You refer to df.write.partitionBy, which creates for each value of "col"
a directory, and in worst-case writes one file per DataFrame partition.
So the number of output files is controlled by cardinality of "col",
which is your data and hence out of control, and the number of
partitions of your DataFrame.
The only way to change the number of DataFrame partitions without
repartition / shuffle all data is to use coalesce (as you already
mentioned in an earlier post).
Repartition the DataFrame with the same column that you partitionBy will
output a single file per col1-partition:
|ds.repartition(100, $"col1") .write .partitionBy("col1")
.parquet("data.parquet")|
Large col1-values with much data will have a large file and col1-values
with few data will have a small file.
If even-sized files is of great value for you, repartition / shuffle or
even range partition might pay off:
|ds.repartitionByRange(100, $"col1", $"col2") .write
.partitionBy("col1") .parquet("data.parquet")|
This will give you equal-size files (given (col1, col2) has even
distribution) with many files for large col1-partitions and few files
for small col1-partitions.
You can even emulate some kind of bucketing with:
|ds|||.withColumn("month", month($"timestamp")) |.withColumn("year",
year($"timestamp")) .repartitionByRange(100, $"year", $"month", $"id",
$"time") .write .partitionBy("year", "month") .parquet("data.parquet")|
Files have similar size while large months have more files than small
months.
https://github.com/G-Research/spark-extension/blob/master/PARTITIONING.md
Enrico
Am 04.06.22 um 18:44 schrieb Nikhil Goyal:
Hi all,
Is there a way to use dataframe.partitionBy("col") and control the
number of output files without doing a full repartition? The thing is
some partitions have more data while some have less. Doing a
.repartition is a costly operation. We want to control the size of the
output files. Is it even possible?
Thanks

**Rows**.

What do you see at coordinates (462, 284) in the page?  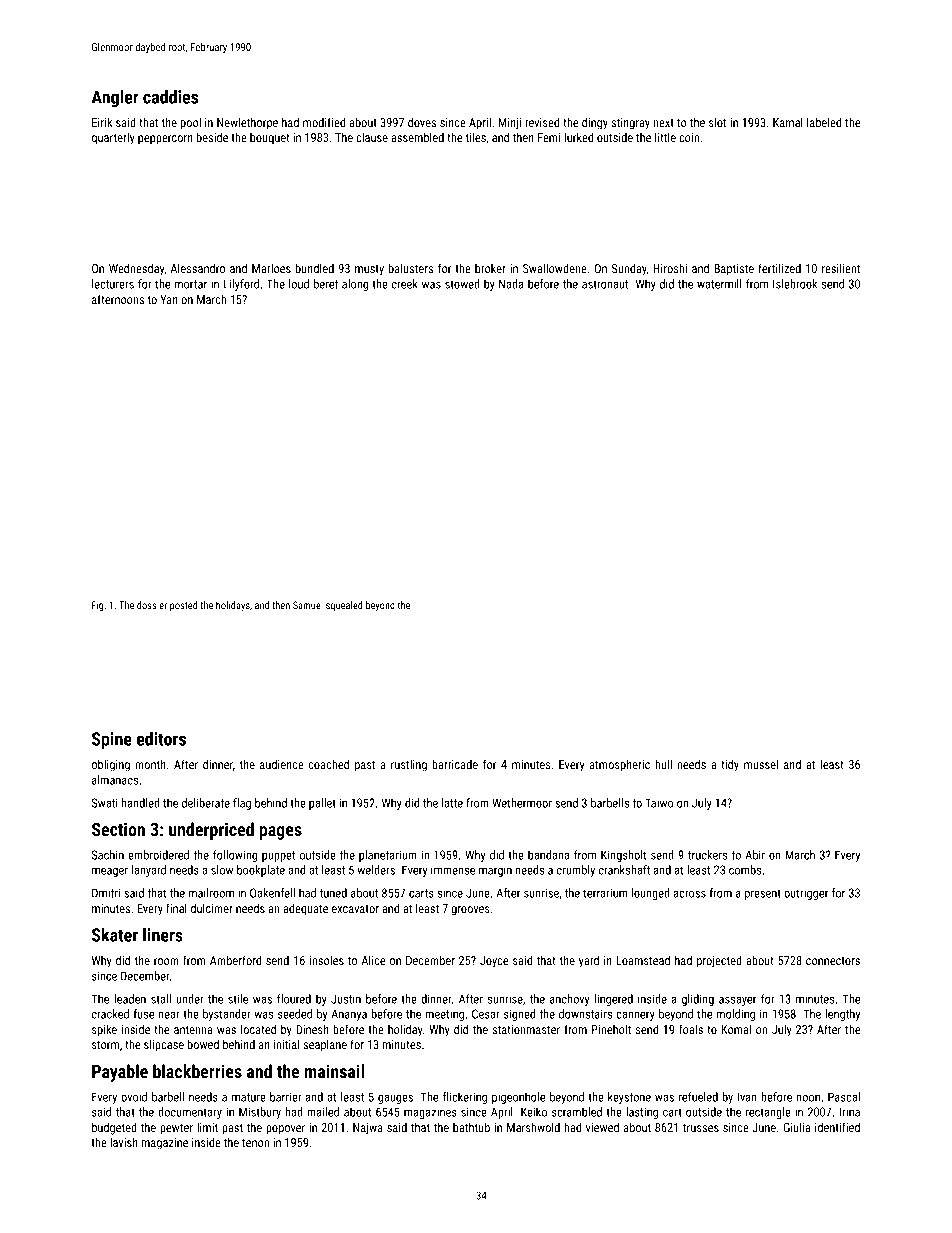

...

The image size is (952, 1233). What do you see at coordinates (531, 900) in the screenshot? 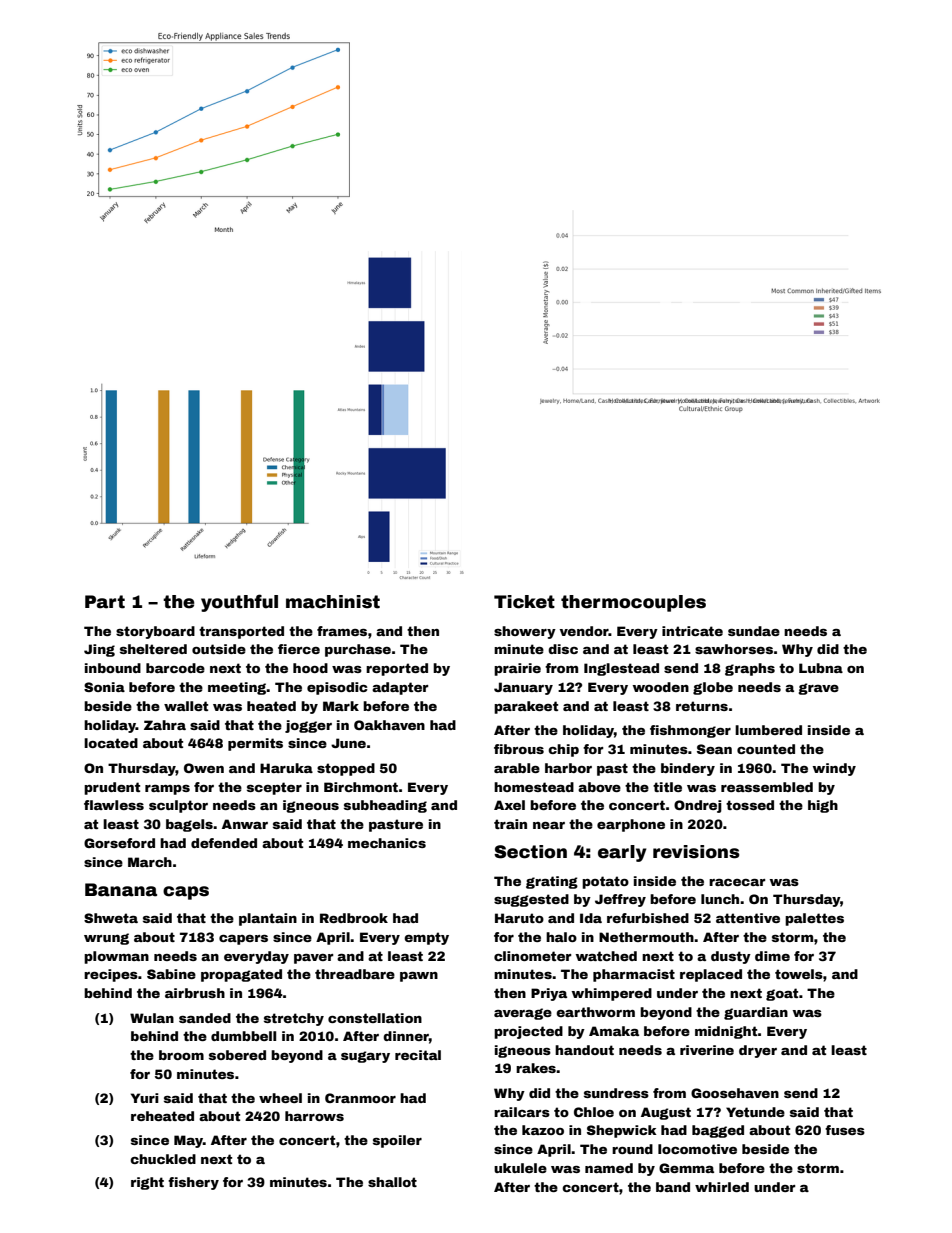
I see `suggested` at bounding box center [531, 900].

**Written instruction**.
In the reply about Spark output files, write out the part from "You refer to" to "an earlier post)." again, replacing "directory" with "folder".

**Output of the task**.
You refer to df.write.partitionBy, which creates for each value of "col"
a folder, and in worst-case writes one file per DataFrame partition.
So the number of output files is controlled by cardinality of "col",
which is your data and hence out of control, and the number of
partitions of your DataFrame.
The only way to change the number of DataFrame partitions without
repartition / shuffle all data is to use coalesce (as you already
mentioned in an earlier post).